(Data excerpts)
==*==
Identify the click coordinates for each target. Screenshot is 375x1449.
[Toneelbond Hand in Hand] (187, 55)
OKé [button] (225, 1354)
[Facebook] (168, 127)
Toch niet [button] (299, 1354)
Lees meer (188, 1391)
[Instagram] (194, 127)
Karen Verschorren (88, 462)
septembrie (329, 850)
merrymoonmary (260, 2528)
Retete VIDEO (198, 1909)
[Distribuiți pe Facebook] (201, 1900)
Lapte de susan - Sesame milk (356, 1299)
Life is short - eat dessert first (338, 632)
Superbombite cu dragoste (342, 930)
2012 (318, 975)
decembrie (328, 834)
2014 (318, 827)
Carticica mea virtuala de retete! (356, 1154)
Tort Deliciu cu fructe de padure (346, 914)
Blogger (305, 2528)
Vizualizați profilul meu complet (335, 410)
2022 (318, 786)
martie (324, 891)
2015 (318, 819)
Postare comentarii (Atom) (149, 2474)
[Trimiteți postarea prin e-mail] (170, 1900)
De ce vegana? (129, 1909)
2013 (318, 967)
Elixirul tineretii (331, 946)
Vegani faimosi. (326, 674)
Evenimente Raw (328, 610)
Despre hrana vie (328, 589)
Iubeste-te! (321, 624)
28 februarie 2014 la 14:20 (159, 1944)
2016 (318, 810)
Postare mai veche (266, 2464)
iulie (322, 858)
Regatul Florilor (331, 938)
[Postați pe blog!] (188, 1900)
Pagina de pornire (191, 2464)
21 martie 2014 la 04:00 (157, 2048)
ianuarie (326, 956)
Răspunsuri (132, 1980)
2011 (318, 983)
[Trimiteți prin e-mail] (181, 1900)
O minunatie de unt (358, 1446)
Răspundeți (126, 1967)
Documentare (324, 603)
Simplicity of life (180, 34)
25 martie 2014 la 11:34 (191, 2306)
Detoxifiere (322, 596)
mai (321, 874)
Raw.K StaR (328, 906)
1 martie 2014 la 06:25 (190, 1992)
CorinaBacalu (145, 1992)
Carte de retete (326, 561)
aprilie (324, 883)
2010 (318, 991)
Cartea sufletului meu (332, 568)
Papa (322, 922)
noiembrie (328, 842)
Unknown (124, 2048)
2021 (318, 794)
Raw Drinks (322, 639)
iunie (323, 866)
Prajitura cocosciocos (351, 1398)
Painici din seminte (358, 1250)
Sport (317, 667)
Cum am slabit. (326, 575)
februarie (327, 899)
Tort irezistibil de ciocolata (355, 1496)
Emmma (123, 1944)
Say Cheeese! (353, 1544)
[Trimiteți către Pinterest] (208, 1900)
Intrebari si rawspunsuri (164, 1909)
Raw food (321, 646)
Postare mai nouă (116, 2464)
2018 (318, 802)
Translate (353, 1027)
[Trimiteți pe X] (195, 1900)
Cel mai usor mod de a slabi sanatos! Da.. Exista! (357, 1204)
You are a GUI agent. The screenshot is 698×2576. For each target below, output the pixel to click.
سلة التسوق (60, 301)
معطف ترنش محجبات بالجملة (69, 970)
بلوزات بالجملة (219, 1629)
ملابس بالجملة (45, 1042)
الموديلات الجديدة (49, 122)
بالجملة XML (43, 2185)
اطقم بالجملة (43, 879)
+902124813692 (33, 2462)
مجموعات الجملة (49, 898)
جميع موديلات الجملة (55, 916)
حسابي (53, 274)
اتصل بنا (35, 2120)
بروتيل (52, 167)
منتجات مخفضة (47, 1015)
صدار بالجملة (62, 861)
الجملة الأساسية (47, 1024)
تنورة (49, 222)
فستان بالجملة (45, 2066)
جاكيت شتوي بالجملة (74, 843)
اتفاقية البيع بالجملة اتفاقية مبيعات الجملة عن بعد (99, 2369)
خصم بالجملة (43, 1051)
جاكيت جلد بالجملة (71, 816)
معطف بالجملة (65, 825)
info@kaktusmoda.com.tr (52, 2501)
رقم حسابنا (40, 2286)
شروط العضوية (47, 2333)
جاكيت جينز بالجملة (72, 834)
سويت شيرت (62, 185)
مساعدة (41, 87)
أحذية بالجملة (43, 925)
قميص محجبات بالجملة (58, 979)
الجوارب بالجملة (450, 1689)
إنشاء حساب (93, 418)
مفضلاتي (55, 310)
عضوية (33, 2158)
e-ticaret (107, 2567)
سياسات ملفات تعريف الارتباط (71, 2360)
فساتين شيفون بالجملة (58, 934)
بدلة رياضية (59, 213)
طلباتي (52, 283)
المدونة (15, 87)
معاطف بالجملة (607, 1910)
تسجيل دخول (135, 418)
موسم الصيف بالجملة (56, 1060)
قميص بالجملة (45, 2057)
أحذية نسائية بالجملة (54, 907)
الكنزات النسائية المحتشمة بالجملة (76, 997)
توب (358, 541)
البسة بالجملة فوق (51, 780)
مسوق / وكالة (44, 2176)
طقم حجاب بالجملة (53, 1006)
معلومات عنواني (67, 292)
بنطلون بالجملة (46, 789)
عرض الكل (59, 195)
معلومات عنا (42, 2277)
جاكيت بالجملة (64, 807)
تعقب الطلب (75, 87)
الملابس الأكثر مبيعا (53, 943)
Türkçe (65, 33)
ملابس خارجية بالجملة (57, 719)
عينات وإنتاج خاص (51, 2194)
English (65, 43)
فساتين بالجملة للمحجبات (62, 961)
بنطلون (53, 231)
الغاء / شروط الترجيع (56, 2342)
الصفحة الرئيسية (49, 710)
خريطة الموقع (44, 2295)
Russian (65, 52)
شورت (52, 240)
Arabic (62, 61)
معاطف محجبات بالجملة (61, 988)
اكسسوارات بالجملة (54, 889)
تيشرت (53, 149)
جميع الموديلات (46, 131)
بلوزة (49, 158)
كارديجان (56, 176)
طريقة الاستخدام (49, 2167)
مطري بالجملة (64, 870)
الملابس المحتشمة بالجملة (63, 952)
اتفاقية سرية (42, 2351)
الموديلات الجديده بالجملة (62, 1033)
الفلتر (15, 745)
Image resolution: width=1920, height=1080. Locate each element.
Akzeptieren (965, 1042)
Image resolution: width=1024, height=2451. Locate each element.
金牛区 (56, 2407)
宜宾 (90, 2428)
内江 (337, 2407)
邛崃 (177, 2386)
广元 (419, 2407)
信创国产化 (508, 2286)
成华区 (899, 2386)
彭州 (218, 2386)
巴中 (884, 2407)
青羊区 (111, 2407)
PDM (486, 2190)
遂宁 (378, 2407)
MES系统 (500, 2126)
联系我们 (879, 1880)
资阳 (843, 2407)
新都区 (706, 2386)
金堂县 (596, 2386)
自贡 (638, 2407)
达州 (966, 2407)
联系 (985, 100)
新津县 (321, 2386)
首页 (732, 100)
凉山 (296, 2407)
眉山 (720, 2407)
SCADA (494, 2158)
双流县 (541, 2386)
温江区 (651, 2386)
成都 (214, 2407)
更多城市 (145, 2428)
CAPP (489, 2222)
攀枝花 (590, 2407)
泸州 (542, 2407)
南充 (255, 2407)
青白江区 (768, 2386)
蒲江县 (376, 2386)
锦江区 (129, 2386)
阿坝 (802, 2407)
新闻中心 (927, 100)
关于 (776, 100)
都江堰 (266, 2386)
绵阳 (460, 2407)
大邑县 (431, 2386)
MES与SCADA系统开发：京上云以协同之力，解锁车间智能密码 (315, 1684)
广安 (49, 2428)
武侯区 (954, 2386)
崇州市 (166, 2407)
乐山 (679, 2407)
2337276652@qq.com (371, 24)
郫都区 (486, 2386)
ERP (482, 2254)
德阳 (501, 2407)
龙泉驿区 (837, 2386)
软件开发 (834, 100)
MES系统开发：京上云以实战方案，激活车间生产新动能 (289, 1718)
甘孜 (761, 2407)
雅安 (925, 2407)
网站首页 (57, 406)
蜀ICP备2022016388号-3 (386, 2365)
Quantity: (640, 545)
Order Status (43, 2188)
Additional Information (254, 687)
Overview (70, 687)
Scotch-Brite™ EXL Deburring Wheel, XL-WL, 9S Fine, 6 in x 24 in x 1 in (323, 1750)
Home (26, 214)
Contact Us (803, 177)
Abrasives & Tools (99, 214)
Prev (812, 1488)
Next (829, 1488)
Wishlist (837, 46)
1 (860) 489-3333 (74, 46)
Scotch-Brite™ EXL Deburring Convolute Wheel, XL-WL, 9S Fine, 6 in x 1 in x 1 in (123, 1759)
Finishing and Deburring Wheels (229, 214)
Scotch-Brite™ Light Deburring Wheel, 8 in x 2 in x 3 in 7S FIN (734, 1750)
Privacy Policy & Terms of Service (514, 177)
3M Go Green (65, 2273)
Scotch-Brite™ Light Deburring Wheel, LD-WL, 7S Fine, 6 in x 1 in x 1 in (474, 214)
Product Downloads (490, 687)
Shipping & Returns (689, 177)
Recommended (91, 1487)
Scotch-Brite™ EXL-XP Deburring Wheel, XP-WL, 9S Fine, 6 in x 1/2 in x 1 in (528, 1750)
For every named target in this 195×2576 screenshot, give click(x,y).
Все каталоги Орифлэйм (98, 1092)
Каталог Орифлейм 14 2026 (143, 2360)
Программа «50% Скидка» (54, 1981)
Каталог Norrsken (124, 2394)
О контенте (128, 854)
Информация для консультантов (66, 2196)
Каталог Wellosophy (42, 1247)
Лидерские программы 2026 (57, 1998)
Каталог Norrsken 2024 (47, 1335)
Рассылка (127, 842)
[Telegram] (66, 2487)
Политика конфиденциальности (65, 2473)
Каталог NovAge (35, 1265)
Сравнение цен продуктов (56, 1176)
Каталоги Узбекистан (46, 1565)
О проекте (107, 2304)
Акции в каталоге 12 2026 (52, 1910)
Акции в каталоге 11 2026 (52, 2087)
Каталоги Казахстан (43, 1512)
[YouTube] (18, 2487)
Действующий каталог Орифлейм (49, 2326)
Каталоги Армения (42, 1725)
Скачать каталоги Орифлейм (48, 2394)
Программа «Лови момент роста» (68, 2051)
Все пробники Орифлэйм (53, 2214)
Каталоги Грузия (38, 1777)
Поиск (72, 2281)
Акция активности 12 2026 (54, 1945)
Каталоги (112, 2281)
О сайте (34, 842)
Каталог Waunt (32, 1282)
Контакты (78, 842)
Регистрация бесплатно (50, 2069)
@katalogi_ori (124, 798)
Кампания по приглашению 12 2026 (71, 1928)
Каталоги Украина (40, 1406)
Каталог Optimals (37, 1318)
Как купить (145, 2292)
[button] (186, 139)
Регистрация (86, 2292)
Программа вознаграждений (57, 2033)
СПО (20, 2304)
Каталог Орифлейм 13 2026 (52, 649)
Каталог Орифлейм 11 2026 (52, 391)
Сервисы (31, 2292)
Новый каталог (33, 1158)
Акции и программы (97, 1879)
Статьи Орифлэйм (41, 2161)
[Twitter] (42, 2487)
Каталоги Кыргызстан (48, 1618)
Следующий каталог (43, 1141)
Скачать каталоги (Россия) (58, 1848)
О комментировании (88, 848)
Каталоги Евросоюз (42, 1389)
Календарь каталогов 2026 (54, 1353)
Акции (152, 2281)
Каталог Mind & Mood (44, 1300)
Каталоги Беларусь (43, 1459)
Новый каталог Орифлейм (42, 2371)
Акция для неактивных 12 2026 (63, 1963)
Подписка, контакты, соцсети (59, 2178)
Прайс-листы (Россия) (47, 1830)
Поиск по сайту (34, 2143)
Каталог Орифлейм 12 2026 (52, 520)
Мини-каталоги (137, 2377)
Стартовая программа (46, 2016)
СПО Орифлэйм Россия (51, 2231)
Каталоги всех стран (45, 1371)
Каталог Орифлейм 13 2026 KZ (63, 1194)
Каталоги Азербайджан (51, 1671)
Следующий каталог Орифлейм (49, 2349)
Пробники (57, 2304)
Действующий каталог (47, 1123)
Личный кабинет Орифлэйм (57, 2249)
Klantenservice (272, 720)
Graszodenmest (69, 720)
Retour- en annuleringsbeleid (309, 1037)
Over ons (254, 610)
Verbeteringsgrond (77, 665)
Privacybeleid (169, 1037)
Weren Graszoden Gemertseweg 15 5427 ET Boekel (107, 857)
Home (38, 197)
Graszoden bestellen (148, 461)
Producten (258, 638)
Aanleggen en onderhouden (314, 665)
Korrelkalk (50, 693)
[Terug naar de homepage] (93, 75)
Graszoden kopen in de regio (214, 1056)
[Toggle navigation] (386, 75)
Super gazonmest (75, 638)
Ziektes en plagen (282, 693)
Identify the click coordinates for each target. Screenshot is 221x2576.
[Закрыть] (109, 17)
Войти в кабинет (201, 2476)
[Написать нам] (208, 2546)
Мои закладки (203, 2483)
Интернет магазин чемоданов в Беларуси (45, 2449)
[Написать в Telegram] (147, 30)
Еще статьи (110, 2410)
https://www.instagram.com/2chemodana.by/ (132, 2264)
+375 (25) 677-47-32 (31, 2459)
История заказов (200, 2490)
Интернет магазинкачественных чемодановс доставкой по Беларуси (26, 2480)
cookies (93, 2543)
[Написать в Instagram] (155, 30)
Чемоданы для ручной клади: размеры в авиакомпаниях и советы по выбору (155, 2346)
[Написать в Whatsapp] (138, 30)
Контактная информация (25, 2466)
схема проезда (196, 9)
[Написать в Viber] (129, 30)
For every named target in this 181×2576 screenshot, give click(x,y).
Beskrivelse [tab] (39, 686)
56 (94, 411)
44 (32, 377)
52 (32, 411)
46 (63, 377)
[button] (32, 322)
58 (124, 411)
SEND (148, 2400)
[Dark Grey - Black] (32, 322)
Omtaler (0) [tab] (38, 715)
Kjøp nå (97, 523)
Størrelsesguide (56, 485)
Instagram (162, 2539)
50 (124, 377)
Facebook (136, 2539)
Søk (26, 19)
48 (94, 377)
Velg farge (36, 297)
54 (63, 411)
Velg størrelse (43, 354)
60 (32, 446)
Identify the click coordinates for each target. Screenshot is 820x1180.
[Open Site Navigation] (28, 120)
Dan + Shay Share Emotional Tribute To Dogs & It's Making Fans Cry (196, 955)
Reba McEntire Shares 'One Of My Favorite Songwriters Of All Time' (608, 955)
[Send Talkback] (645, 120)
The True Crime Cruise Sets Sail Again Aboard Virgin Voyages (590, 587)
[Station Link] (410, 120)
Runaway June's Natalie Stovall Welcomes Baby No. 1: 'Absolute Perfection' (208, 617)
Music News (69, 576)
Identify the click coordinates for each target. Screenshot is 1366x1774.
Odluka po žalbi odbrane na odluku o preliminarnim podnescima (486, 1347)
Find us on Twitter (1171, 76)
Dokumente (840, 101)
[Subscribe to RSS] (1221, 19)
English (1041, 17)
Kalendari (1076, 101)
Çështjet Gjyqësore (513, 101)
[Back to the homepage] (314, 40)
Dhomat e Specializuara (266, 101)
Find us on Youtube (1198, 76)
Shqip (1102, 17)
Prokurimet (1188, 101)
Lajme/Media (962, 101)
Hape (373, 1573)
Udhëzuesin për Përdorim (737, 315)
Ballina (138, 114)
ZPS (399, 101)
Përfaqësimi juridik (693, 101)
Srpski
==*==
= Work instruction =
Pull out all lines in the data above that include "Norrsken".

= Solution for this problem =
Каталог Norrsken (124, 2394)
Каталог Norrsken 2024 (47, 1335)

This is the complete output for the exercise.